▶ _Source records_:
*** Begin section ***

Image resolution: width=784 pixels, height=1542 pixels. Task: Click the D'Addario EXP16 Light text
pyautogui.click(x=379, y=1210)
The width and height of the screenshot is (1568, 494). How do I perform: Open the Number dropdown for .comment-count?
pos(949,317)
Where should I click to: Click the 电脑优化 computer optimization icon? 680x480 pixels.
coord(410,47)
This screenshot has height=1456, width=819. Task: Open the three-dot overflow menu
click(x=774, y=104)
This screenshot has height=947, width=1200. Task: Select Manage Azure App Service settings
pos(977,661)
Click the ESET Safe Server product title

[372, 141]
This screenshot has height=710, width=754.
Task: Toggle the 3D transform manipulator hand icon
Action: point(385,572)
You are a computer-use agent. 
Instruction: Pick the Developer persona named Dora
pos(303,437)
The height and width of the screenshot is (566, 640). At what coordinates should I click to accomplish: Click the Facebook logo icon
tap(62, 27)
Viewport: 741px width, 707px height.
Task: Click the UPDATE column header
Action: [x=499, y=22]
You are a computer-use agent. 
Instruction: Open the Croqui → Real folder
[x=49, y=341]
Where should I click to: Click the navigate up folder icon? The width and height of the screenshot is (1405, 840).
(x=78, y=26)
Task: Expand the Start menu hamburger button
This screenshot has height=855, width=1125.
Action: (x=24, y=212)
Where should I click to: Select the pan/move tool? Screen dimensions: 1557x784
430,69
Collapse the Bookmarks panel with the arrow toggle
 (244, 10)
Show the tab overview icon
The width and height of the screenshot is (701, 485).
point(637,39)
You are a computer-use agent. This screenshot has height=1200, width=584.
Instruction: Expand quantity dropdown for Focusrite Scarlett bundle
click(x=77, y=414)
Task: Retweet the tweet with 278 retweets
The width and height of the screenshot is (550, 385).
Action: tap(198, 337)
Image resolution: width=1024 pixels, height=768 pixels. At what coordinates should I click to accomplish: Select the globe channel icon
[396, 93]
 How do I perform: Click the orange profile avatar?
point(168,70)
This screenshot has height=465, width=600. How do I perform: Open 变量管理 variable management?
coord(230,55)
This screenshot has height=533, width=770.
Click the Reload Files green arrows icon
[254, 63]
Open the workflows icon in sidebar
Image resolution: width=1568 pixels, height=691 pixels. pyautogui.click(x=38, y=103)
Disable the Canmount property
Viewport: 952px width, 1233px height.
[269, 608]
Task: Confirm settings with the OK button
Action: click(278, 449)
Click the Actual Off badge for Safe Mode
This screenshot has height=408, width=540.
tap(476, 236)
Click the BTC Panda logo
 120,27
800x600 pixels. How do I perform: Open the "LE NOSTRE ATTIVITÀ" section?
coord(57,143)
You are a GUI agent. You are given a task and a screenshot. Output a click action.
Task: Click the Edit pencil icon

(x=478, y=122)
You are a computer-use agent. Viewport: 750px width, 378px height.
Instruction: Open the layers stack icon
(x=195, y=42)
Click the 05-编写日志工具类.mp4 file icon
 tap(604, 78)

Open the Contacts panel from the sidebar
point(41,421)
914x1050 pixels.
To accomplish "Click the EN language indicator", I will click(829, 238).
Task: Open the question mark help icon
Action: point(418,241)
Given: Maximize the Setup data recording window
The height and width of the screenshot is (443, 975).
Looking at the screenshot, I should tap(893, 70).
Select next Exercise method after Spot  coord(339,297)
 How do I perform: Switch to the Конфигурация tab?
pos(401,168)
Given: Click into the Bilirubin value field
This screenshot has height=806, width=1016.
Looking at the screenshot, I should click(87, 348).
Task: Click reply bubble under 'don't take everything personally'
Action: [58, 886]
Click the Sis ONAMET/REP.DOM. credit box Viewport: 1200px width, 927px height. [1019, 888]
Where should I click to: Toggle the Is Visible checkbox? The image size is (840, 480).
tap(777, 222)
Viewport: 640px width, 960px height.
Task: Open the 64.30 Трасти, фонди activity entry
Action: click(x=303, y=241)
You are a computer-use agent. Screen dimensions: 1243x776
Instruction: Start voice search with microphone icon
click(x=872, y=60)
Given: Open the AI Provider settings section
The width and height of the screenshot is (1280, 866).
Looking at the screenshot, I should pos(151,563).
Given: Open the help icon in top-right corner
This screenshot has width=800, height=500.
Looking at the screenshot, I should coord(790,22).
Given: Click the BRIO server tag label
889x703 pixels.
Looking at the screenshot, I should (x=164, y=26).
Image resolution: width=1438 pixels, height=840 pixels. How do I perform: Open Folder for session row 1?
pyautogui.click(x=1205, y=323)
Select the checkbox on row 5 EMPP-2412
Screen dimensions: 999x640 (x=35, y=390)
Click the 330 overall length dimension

*** End section ***

▶ _Assignment_: Please output all of the entries without changing a single character.

▶ _Output for this task_:
Image resolution: width=784 pixels, height=1542 pixels. Task: Click the D'Addario EXP16 Light text
pyautogui.click(x=379, y=1210)
The width and height of the screenshot is (1568, 494). How do I perform: Open the Number dropdown for .comment-count?
pos(949,317)
Where should I click to: Click the 电脑优化 computer optimization icon? 680x480 pixels.
coord(410,47)
This screenshot has height=1456, width=819. Task: Open the three-dot overflow menu
click(x=774, y=104)
This screenshot has height=947, width=1200. Task: Select Manage Azure App Service settings
pos(977,661)
Click the ESET Safe Server product title

[372, 141]
This screenshot has height=710, width=754.
Task: Toggle the 3D transform manipulator hand icon
Action: point(385,572)
You are a computer-use agent. 
Instruction: Pick the Developer persona named Dora
pos(303,437)
The height and width of the screenshot is (566, 640). At what coordinates should I click to accomplish: Click the Facebook logo icon
tap(62, 27)
Viewport: 741px width, 707px height.
Task: Click the UPDATE column header
Action: [x=499, y=22]
You are a computer-use agent. 
Instruction: Open the Croqui → Real folder
[x=49, y=341]
Where should I click to: Click the navigate up folder icon? The width and height of the screenshot is (1405, 840).
(x=78, y=26)
Task: Expand the Start menu hamburger button
This screenshot has height=855, width=1125.
Action: (x=24, y=212)
Where should I click to: Select the pan/move tool? Screen dimensions: 1557x784
430,69
Collapse the Bookmarks panel with the arrow toggle
 (244, 10)
Show the tab overview icon
The width and height of the screenshot is (701, 485).
point(637,39)
You are a computer-use agent. This screenshot has height=1200, width=584.
Instruction: Expand quantity dropdown for Focusrite Scarlett bundle
click(x=77, y=414)
Task: Retweet the tweet with 278 retweets
The width and height of the screenshot is (550, 385).
Action: tap(198, 337)
Image resolution: width=1024 pixels, height=768 pixels. At what coordinates should I click to accomplish: Select the globe channel icon
[396, 93]
 How do I perform: Click the orange profile avatar?
point(168,70)
This screenshot has height=465, width=600. How do I perform: Open 变量管理 variable management?
coord(230,55)
This screenshot has height=533, width=770.
Click the Reload Files green arrows icon
[254, 63]
Open the workflows icon in sidebar
Image resolution: width=1568 pixels, height=691 pixels. pyautogui.click(x=38, y=103)
Disable the Canmount property
Viewport: 952px width, 1233px height.
[269, 608]
Task: Confirm settings with the OK button
Action: click(278, 449)
Click the Actual Off badge for Safe Mode
This screenshot has height=408, width=540.
tap(476, 236)
Click the BTC Panda logo
 120,27
800x600 pixels. How do I perform: Open the "LE NOSTRE ATTIVITÀ" section?
coord(57,143)
You are a GUI agent. You are given a task and a screenshot. Output a click action.
Task: Click the Edit pencil icon

(x=478, y=122)
You are a computer-use agent. Viewport: 750px width, 378px height.
Instruction: Open the layers stack icon
(x=195, y=42)
Click the 05-编写日志工具类.mp4 file icon
 tap(604, 78)

Open the Contacts panel from the sidebar
point(41,421)
914x1050 pixels.
To accomplish "Click the EN language indicator", I will click(829, 238).
Task: Open the question mark help icon
Action: point(418,241)
Given: Maximize the Setup data recording window
The height and width of the screenshot is (443, 975).
Looking at the screenshot, I should tap(893, 70).
Select next Exercise method after Spot  coord(339,297)
 How do I perform: Switch to the Конфигурация tab?
pos(401,168)
Given: Click into the Bilirubin value field
This screenshot has height=806, width=1016.
Looking at the screenshot, I should click(87, 348).
Task: Click reply bubble under 'don't take everything personally'
Action: [58, 886]
Click the Sis ONAMET/REP.DOM. credit box Viewport: 1200px width, 927px height. [1019, 888]
Where should I click to: Toggle the Is Visible checkbox? The image size is (840, 480).
tap(777, 222)
Viewport: 640px width, 960px height.
Task: Open the 64.30 Трасти, фонди activity entry
Action: click(x=303, y=241)
You are a computer-use agent. Screen dimensions: 1243x776
Instruction: Start voice search with microphone icon
click(x=872, y=60)
Given: Open the AI Provider settings section
The width and height of the screenshot is (1280, 866).
Looking at the screenshot, I should pos(151,563).
Given: Open the help icon in top-right corner
This screenshot has width=800, height=500.
Looking at the screenshot, I should coord(790,22).
Given: Click the BRIO server tag label
889x703 pixels.
Looking at the screenshot, I should (x=164, y=26).
Image resolution: width=1438 pixels, height=840 pixels. How do I perform: Open Folder for session row 1?
pyautogui.click(x=1205, y=323)
Select the checkbox on row 5 EMPP-2412
Screen dimensions: 999x640 (x=35, y=390)
Click the 330 overall length dimension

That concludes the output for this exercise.